Why You Should Make Room for Charitable Giving in Your Budget
Following is a guest post written by Jonathan from Master Your Card.
You already know you should have a budget. It’s likely that you also know how to set the budget up: categorize your spending, allocate your income, yadda yadda yadda. What you may not realize is that when the time comes to figure out where your money should go you’re probably missing one very important category: Charitable giving.
You might be thinking, “Wait just a minute here. Everyone else already wants my money, and now I’m supposed to make room in my budget to give money to people who aren’t going to give me anything in return?”
You don’t have to give a ton of money to charity, although it would be nice if you could.
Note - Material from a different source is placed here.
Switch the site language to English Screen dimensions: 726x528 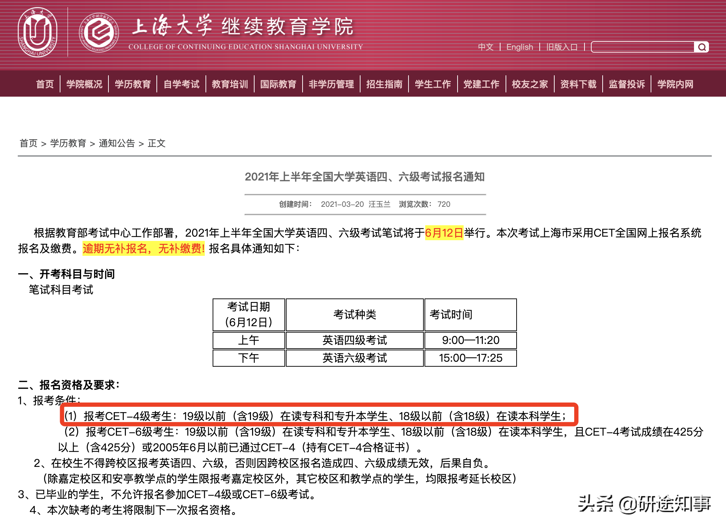[x=520, y=47]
You should plan your charitable giving to correspond with how much you can comfortably afford to let go. Even if it’s only ten dollars a month, that’s still ten dollars that might help a charitable organization do a lot of good for someone who needs help.
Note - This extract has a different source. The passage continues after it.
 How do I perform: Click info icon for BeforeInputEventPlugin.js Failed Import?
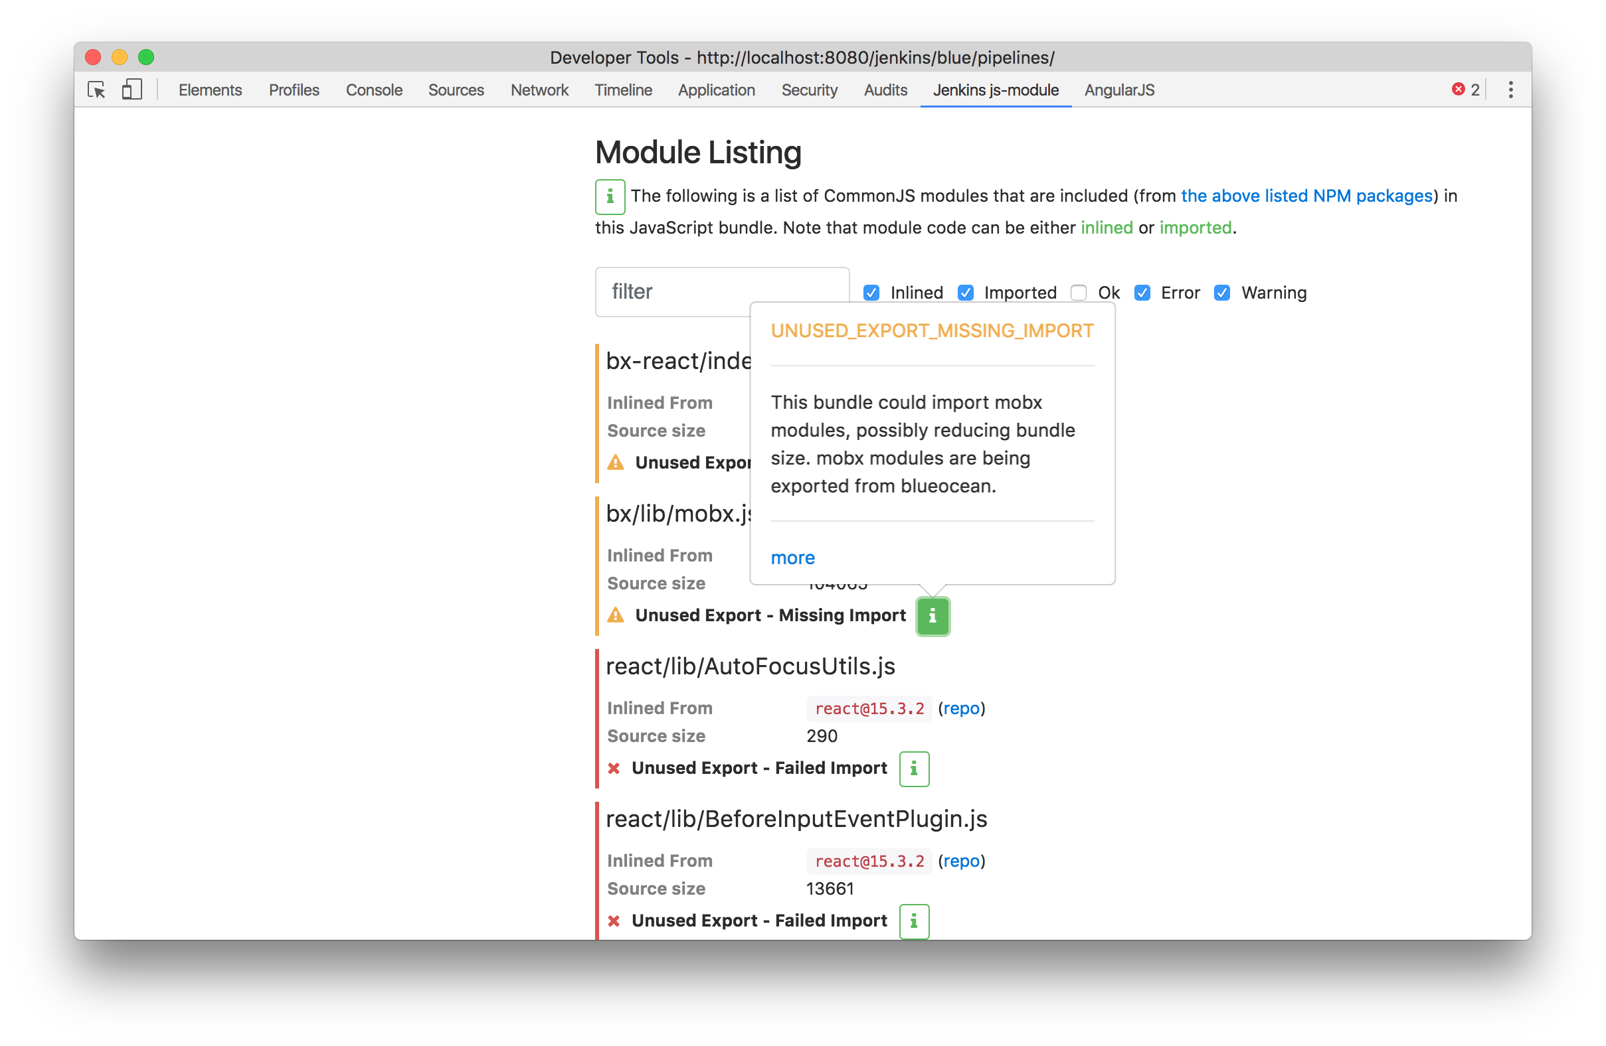[914, 921]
So why should you give away your hard-earned money?
You’re fortunate. If you’re sitting there reading this on your own computer, with a coffee by your side, then you’re probably already richer than a good portion of people throughout the world. Money might sometimes be tight for you, but will a bout of diarrhea send you to your deathbed? Do you spend nights listening to your children whimper in their sleep because they’re so hungry? There are some people in this world who have no options and no way out of the cycle of poverty except for when an organization comes along and gives them a helping hand.
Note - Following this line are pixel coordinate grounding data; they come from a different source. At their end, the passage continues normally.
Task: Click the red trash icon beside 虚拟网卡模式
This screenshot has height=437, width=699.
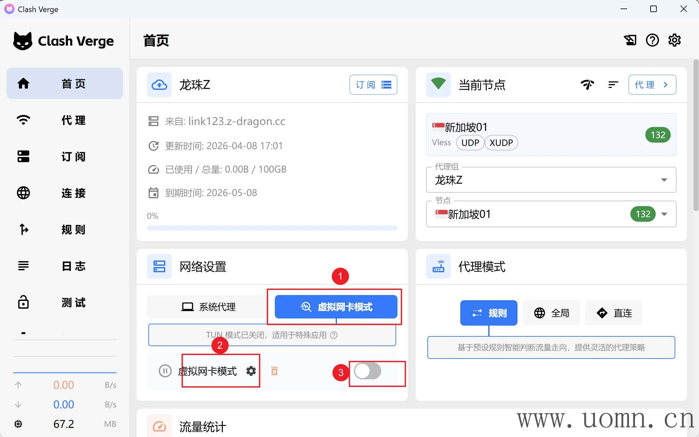Action: click(x=275, y=371)
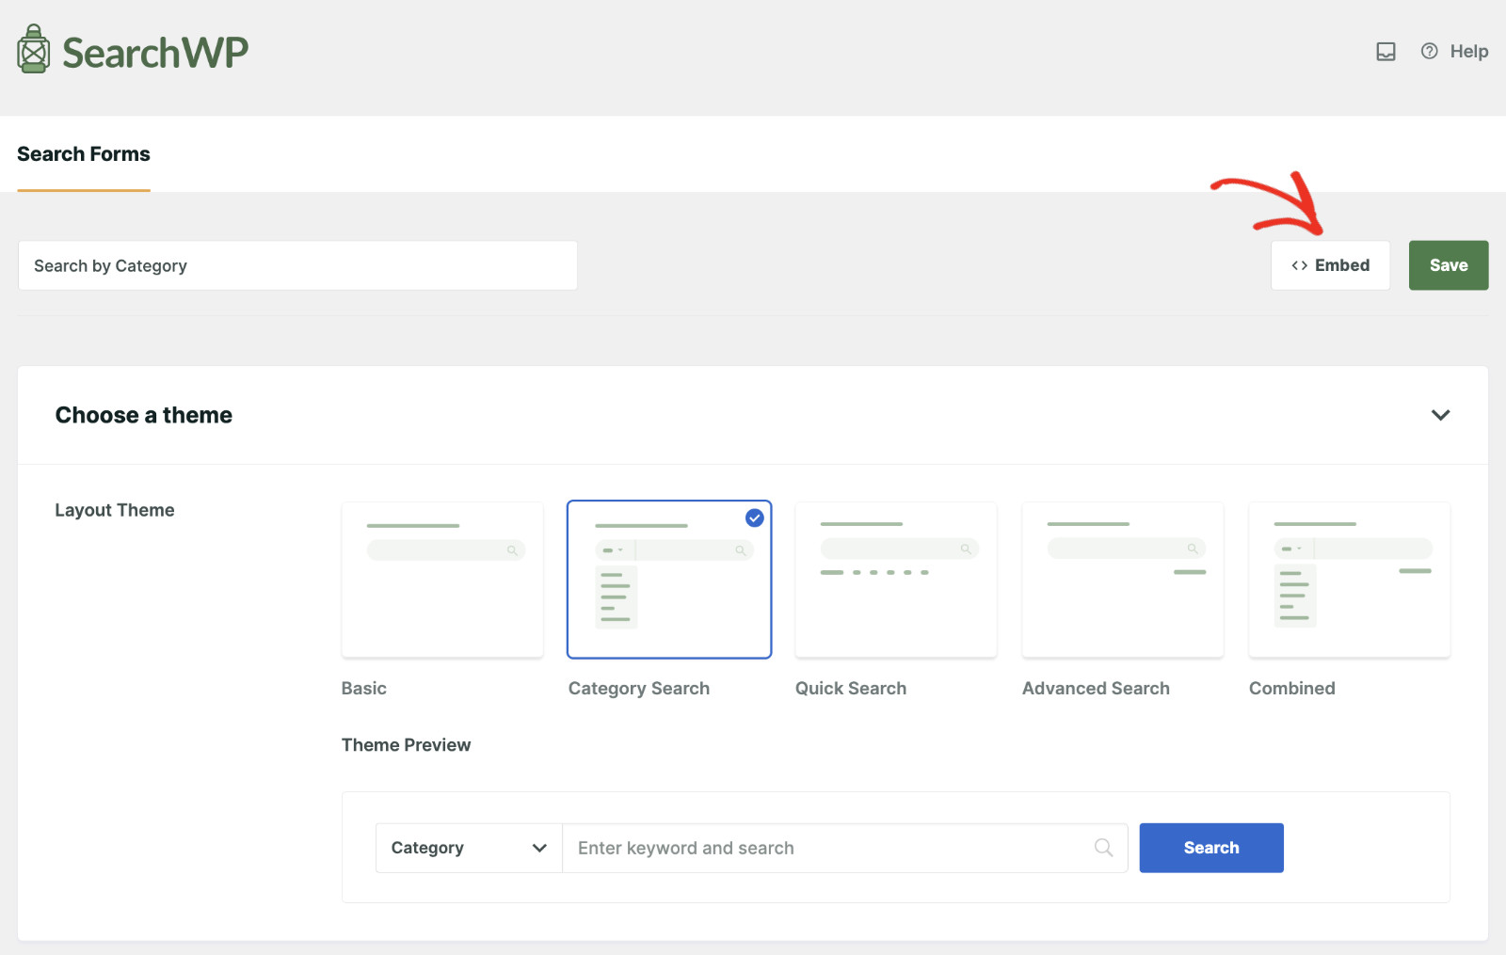
Task: Click the code brackets icon inside Embed button
Action: [1300, 265]
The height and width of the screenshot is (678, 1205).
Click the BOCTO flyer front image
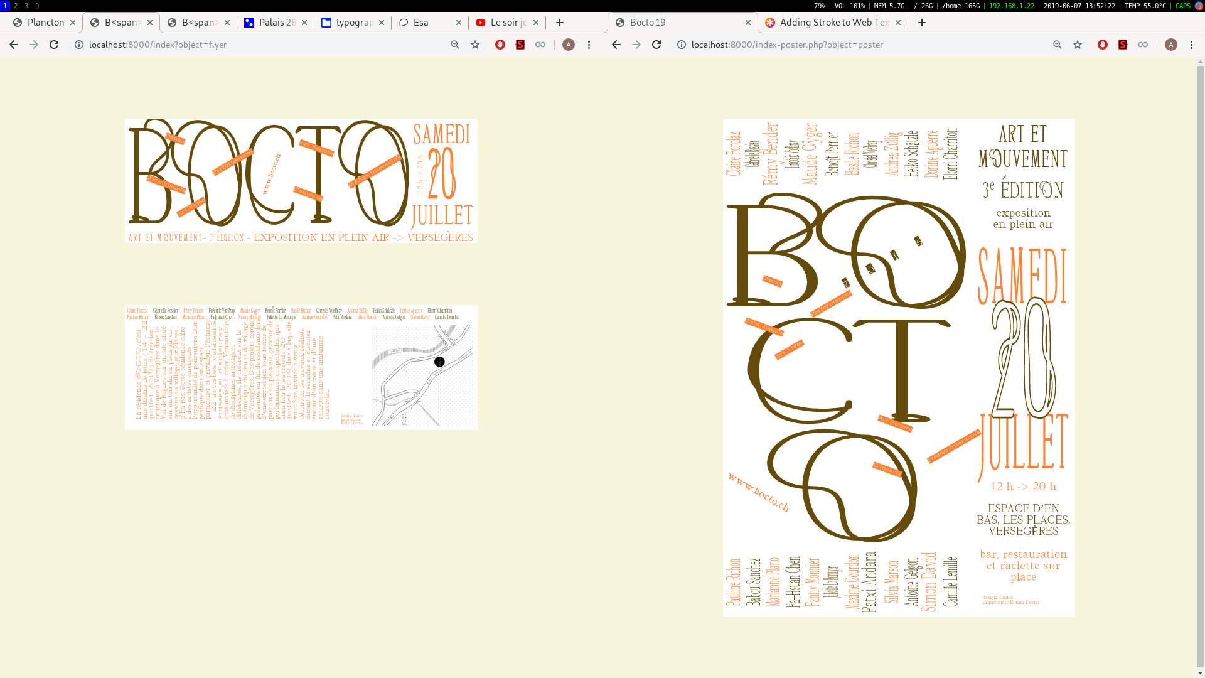tap(301, 181)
You have a cause. What are you passionate about? Are you an animal activist? Do you attend a church that you adore? Does your political party make you ecstatic? These organizations – and others – can only exist because there are people who are willing to give money without receiving anything in return. You will feel like more of an owner of a cause when you actually contribute to it.
You can deduct charitable donations on your taxes. If you need financial incentive for giving money away, consider the fact that most charitable giving is tax deductible and may reduce the total amount you owe when tax time rolls around. Be sure to keep the receipts you get for your donations.
It’s nice. If no other reason tugs at your heartstrings (or purse strings), give money to charity because it’s the nice thing to do. After all, you never know when you might actually need a little help. Charitable organizations don’t solely work to help people in faraway countries. Imagine a natural disaster flattening your neighborhood, but no funding for the Red Cross to come in and assist you.
Give what you can, when you can, and as cheerfully as you can. Don’t feel bad if you can’t give a bunch of money. The point is to set aside some money each month to go to a charitable cause you believe in. You’ll quickly find that the organization is just as grateful for a $20 donation as it is for a $200 donation.